According to the U.S. Centers for Disease Control and Prevention:

  • More than 1 out of 4 high school kids are tobacco users
  • Nearly 90% of adults who are regular smokers started as teenagers
  • Each day, more than 4,000 kids under the age of 18 try their first cigarette
  • Approximately 1,100 teenagers each day become regular, daily smokers 
  • About one-third of these kids who are regular smokers will die prematurely from a smoking-related disease

 Tips for Parents

  • Be good role models. Don't smoke or use smokeless tobacco products. 
  • Talk openly with your children about not using tobacco and teach them how to resist peer pressure.
  • Encourage your children's school to prevent and reduce student tobacco use.
  • Combat marketing for tobacco products by letting your children know how cigarette companies are trying to reach and influence youth. 
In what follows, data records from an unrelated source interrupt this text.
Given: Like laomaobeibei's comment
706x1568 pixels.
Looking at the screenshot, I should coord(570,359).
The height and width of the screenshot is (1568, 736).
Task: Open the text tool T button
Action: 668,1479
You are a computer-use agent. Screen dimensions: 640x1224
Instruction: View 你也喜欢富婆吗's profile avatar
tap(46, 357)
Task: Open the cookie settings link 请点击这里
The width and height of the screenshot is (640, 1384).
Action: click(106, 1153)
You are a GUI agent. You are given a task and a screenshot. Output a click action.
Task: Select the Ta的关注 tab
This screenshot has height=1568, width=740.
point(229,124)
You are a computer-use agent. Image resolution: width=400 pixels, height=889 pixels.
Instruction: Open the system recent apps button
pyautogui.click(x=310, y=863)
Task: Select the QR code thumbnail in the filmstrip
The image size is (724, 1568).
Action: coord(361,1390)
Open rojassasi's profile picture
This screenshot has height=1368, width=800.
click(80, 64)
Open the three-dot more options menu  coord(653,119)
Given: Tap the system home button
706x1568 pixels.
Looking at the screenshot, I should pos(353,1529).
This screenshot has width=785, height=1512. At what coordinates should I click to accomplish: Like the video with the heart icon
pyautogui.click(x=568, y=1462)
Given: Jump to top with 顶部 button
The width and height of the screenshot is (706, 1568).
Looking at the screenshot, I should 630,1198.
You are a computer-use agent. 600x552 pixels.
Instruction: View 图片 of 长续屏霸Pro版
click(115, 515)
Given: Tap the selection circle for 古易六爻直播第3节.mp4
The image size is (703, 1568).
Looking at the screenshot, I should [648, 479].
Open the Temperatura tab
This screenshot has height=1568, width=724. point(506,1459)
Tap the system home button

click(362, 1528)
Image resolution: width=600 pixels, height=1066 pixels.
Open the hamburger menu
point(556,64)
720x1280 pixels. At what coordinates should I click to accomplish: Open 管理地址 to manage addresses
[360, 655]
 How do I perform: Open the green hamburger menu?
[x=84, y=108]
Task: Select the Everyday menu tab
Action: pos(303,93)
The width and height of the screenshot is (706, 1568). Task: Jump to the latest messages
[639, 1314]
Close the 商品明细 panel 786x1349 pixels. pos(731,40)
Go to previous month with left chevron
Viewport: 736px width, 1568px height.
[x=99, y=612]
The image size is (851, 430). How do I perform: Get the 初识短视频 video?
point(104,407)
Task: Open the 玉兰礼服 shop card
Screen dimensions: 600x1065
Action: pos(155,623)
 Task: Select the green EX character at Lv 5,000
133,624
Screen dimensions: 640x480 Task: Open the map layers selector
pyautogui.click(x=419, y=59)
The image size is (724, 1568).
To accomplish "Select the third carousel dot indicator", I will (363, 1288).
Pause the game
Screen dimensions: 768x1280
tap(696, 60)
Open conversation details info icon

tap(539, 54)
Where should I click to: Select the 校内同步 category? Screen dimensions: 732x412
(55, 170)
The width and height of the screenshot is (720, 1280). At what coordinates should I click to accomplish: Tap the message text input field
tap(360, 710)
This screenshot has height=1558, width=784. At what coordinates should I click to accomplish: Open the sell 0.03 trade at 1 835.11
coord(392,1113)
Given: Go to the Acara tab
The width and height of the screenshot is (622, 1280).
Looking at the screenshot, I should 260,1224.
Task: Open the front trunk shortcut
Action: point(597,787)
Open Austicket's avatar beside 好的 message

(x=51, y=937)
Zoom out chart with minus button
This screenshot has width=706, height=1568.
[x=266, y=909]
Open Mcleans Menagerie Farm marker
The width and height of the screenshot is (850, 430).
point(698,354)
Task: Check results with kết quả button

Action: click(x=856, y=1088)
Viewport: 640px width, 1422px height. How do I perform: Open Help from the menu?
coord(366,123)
Tips for Schools and Educators

ASPIRESchools are prime territories for kids to be subject to peer pressure. Teachers can play a vital role in educating their students about the harmful effects of tobacco use. 

ASPIRE (A Smoking Prevention Interactive Experience) was jointly developed by MD Anderson and The University of Texas Health Science Center at Houston and was funded by a grant from the National Cancer Institute. The curriculum is available in both English and Spanish.